No Proof Over-the-Counter Cough Medicines WorkJan 23, 2008 | Parker Waichman LLP
Cough medicine, known to be a dangerous drug for young children, is not a good choice for adults either. According to a recent analysis of studies done on cough medicines, there is little evidence that these medications do very much to relieve symptoms in children or adults. What’s more, the studies the makers of cough medicine use to back up their claims that such drugs are helpful are often skewed in favor of the cough medicines.
Researchers from Royal College of Surgeons in Ireland Medical School reviewed 25 cough medicine studies, 17 of which involved 2,876 adults and eight of which involved 616 children. In the adult studies, six compared antitussives medicines used to relieve coughs, such as Robitussin, with placebo and had variable results. Two studies compared an expectorant such as Mucinex, which promotes the discharge of mucus from the respiratory tract, with placebo; one found benefits. Another two studies focusing on combinations of antihistamine and decongestants produced conflicting results, while three studies found antihistamines were no more effective than placebo in relieving cough. Three other adult studies compared combinations of drugs with placebo and showed some benefit in reducing cough; one study found that mucolytics, which break down mucus, reduced cough frequency.
In studies involving children, seven -- two with antitussives, two with antihistamines, two with antihistamine decongestants and one with antitussive-bronchodilator combinations -- showed the drugs were no more effective than placebo. (Bronchodilators work to ease coughs by widening air passages.) In another study of two pediatric cough syrups, Triaminicol and Dacol, both showed "satisfactory" response compared to placebo medicines. Based on those results, the researchers were unable to say how well cough medicines in general relieved symptoms.
The review of cough medicine studies also found the outcome of a particular study – favorable or unfavorable to the medications – could often be predicted based on the organization paying for it. According to the researchers, "six out of the nine studies that were supported by the pharmaceutical industry showed positive results compared to three positive studies out of 16 trials that did not report any conflict of interest."

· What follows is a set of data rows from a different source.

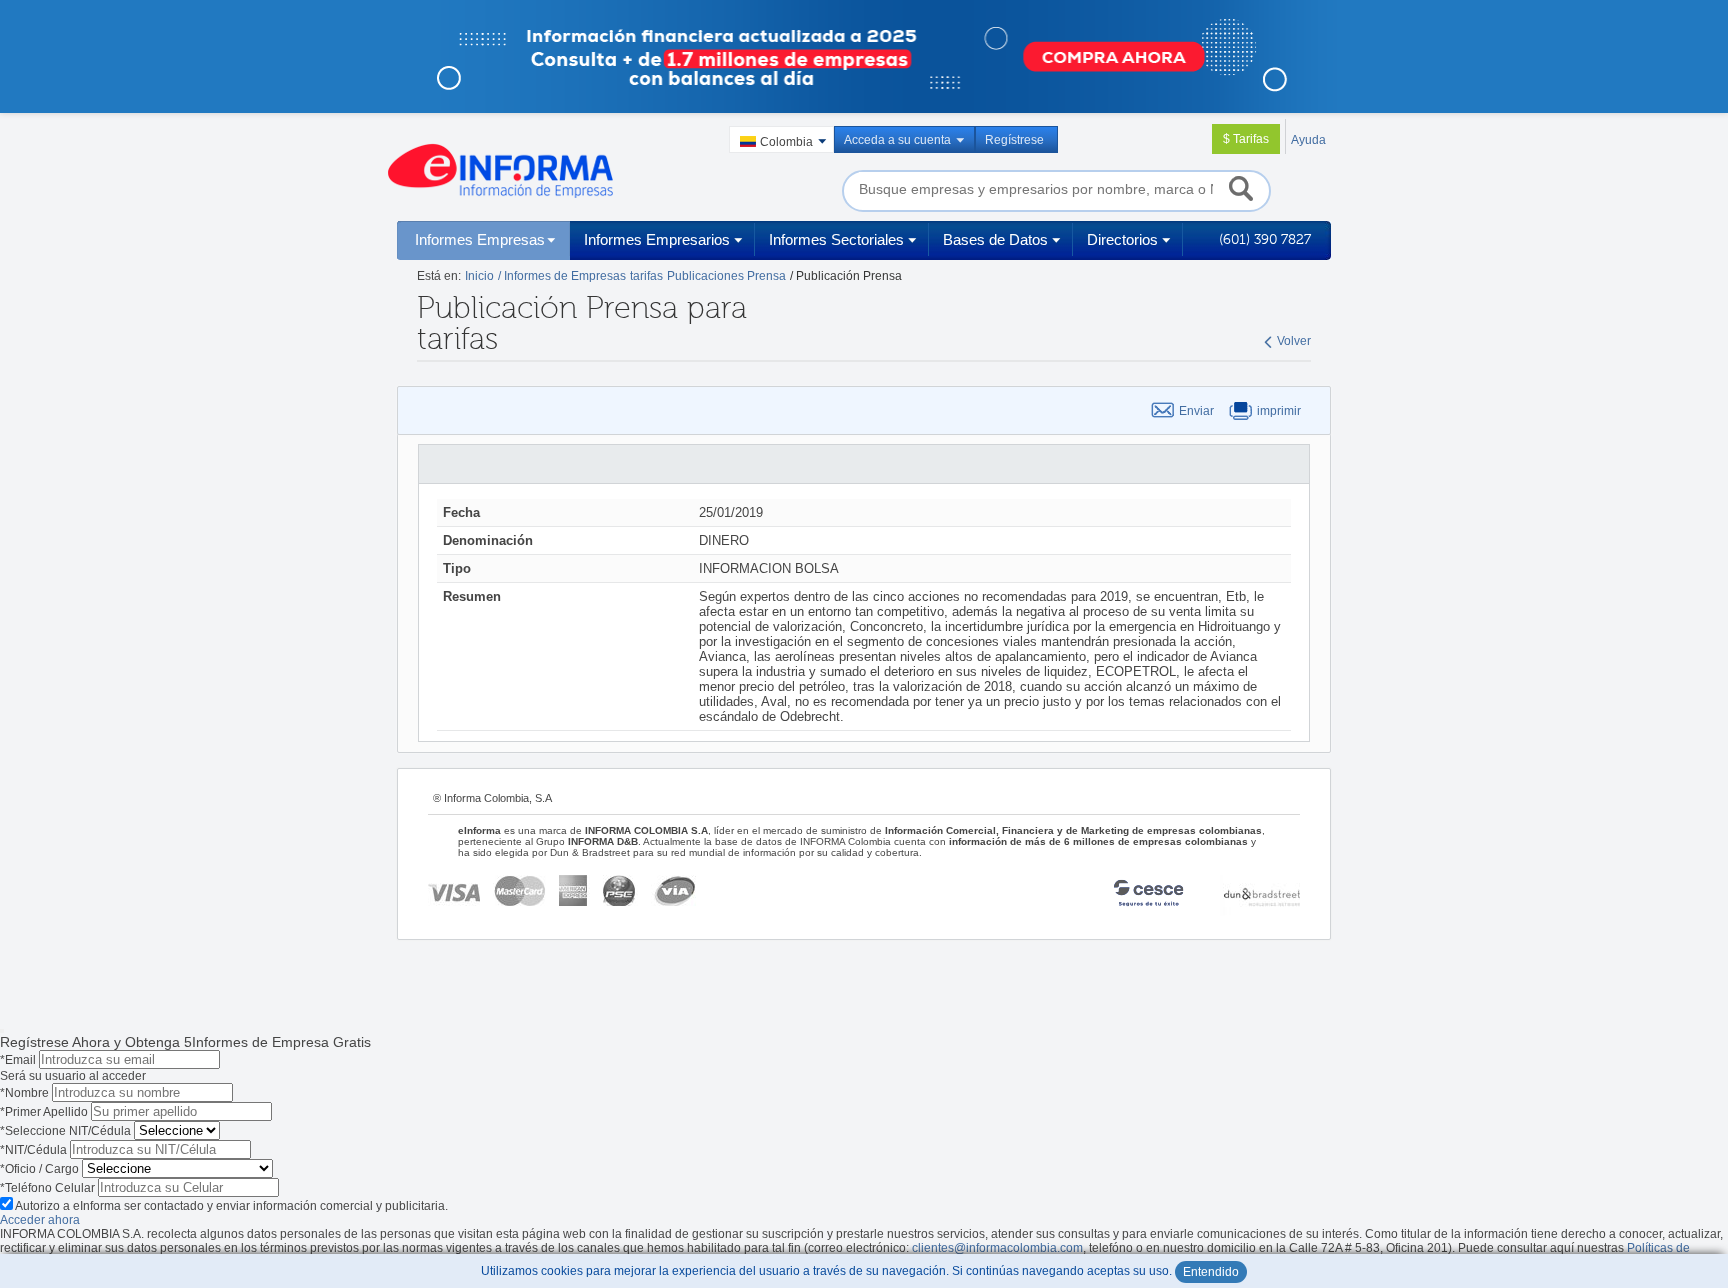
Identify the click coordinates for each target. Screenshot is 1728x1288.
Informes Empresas (480, 239)
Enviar (1196, 411)
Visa (454, 890)
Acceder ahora (40, 1220)
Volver (1294, 341)
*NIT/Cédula (33, 1150)
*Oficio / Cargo (39, 1169)
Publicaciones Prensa (726, 276)
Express (574, 890)
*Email (18, 1060)
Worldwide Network (1260, 895)
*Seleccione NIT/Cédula (65, 1131)
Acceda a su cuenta (897, 140)
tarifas (646, 276)
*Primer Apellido (44, 1112)
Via (673, 890)
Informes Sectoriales (836, 239)
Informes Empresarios (657, 239)
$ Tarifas (1246, 139)
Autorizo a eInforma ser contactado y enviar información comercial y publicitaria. (231, 1206)
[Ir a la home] (500, 171)
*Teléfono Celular (47, 1188)
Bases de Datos (995, 239)
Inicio (479, 276)
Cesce (1159, 895)
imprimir (1279, 411)
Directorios (1122, 239)
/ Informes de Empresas (562, 276)
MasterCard (519, 890)
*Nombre (24, 1093)
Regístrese (1014, 140)
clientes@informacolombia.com (997, 1248)
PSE (620, 890)
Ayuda (1308, 140)
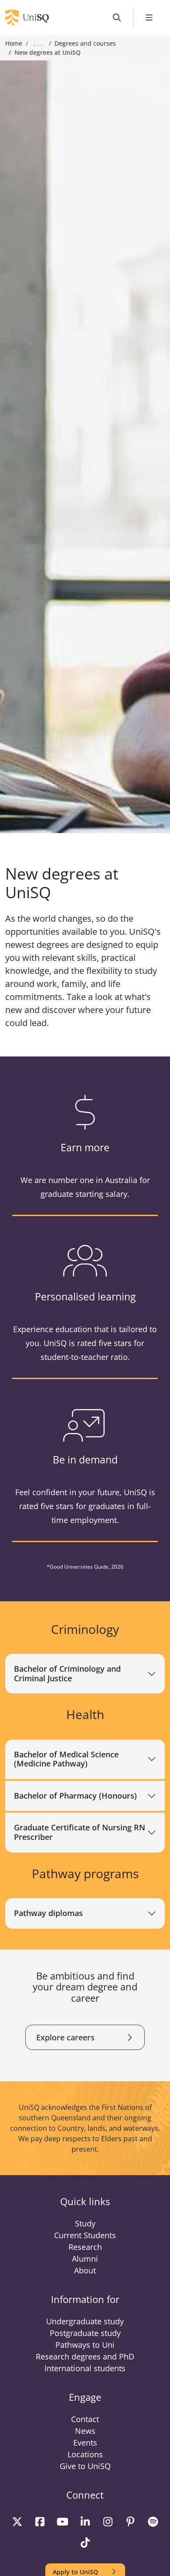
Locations (85, 2454)
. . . (38, 43)
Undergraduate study (85, 2321)
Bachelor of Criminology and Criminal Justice (67, 1673)
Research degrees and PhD (85, 2356)
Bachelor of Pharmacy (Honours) (75, 1795)
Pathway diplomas (48, 1913)
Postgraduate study (85, 2333)
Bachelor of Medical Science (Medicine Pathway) (66, 1759)
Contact (85, 2419)
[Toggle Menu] (149, 17)
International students (85, 2368)
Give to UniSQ (85, 2466)
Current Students (85, 2235)
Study (85, 2223)
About (85, 2270)
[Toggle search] (117, 17)
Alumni (85, 2258)
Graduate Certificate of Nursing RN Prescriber (79, 1832)
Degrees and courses (85, 43)
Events (85, 2442)
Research (85, 2247)
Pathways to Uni (85, 2344)
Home (13, 43)
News (85, 2431)
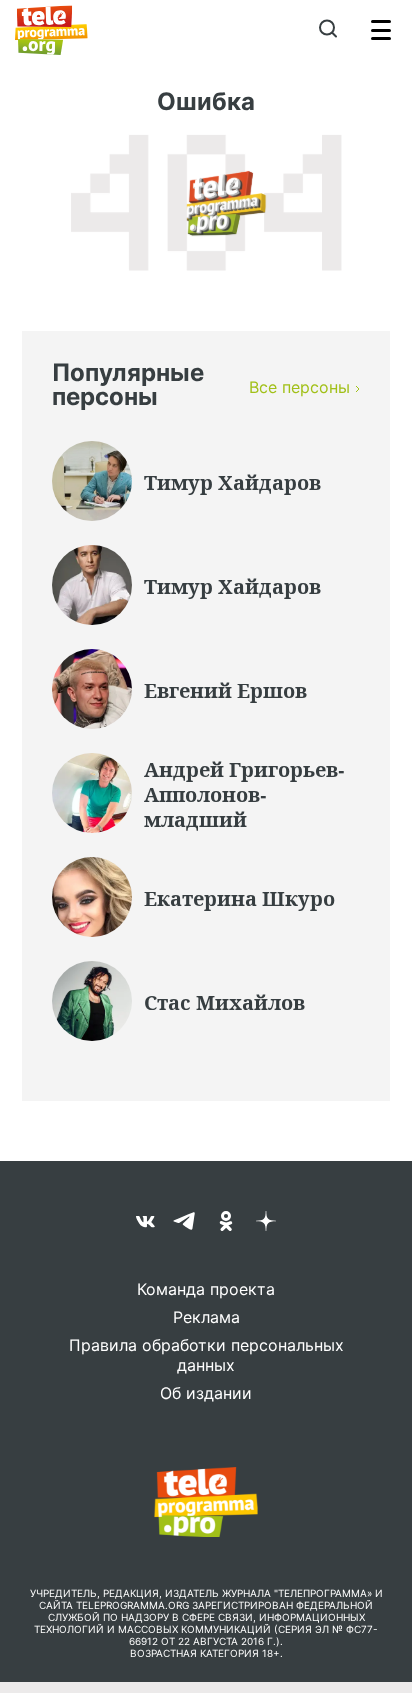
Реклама (206, 1317)
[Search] (327, 30)
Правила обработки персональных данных (206, 1355)
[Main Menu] (381, 30)
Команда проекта (206, 1289)
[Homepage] (51, 30)
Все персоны (299, 387)
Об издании (206, 1393)
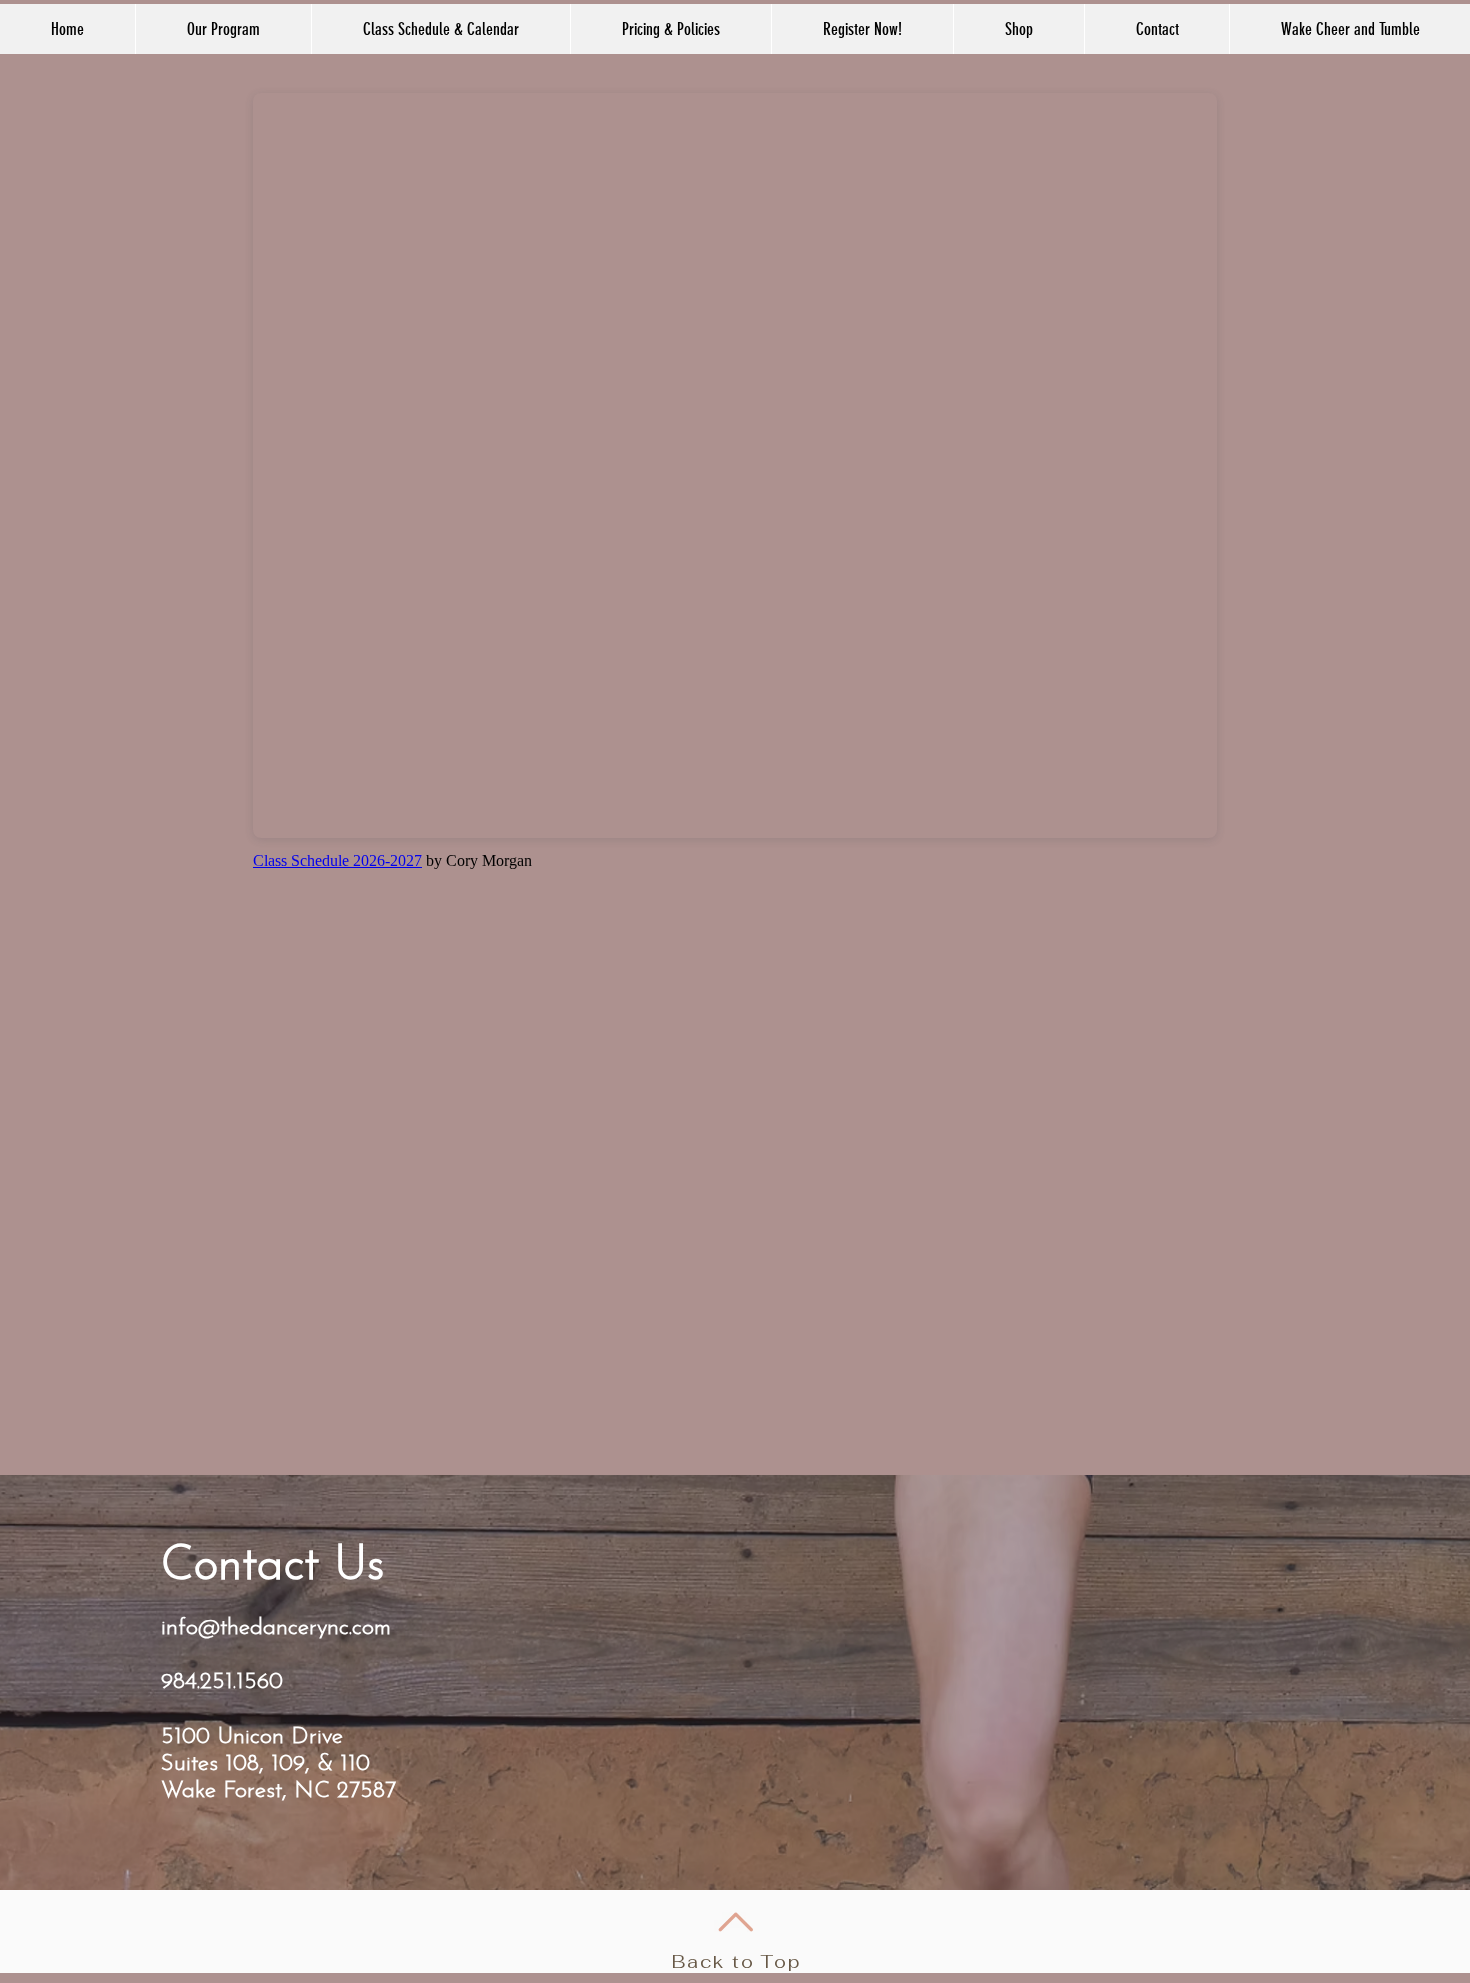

In the past several years, concerns have arisen over the safety of over-the -counter cough and cold medicine, especially in children. Earlier this week, the Food & Drug Administration (FDA) issued a warning that such medicines should not be given to children under two. The FDA is still reviewing these medications for use in older children, and could provide further guidance in the coming months.
Given that there is no proof that they work, some of the researchers questioned the necessity of such cough medicines. People often worry if a cough lasts a few days, but the average duration for a cough is two weeks for adults and three weeks for children. And coughing is not necessarily a bad thing, as it is often an efficient mechanism for clearing viruses from the respirator system. "I do not give my kids over-the-counter cough medicine," said Thomas Fahey, professor of general practice at the Royal College of Surgeons in Ireland Medical School and review co-author. "I do not advise my patients to do so."